§ TASK DETAILS: In the data below, find every line that has the string "gamesjurus", and copy it.

(Excerpts from a dataset)
+++

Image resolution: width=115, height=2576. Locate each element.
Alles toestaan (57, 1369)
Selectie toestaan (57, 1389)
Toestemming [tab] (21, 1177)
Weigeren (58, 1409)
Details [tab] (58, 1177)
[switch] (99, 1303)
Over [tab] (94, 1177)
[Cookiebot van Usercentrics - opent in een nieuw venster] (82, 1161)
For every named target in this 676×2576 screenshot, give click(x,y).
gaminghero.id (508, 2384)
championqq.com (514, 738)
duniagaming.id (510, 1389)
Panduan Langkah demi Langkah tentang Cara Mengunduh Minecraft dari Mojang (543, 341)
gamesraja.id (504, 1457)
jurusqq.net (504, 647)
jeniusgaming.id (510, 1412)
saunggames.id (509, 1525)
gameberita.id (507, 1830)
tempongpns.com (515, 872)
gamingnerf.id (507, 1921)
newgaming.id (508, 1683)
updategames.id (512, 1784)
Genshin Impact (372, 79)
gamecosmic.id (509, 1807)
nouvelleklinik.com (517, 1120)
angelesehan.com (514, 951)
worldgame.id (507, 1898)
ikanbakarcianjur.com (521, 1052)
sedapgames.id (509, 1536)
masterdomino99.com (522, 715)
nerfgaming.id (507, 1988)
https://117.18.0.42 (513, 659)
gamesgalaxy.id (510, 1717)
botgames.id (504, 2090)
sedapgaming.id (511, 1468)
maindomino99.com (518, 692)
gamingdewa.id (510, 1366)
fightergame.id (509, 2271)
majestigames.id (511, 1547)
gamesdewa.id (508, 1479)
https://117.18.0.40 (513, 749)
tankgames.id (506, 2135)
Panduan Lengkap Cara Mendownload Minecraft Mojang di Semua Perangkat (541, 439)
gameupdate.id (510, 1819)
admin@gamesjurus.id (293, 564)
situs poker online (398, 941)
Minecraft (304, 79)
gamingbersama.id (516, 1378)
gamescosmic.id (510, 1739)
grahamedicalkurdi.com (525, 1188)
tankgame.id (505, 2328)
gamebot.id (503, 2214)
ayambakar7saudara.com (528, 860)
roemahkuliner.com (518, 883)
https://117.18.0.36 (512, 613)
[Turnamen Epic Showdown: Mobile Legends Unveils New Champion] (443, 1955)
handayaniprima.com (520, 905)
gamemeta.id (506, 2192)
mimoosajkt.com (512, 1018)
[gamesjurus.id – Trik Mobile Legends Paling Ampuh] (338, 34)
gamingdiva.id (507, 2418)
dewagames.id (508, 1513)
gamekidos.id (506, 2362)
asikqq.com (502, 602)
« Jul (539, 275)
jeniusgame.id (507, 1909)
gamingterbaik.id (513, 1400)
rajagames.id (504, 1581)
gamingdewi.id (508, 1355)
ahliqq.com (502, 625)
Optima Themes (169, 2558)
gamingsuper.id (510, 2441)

+++

§ SOLUTION:
admin@gamesjurus.id (293, 564)
[gamesjurus.id – Trik Mobile Legends Paling Ampuh] (338, 34)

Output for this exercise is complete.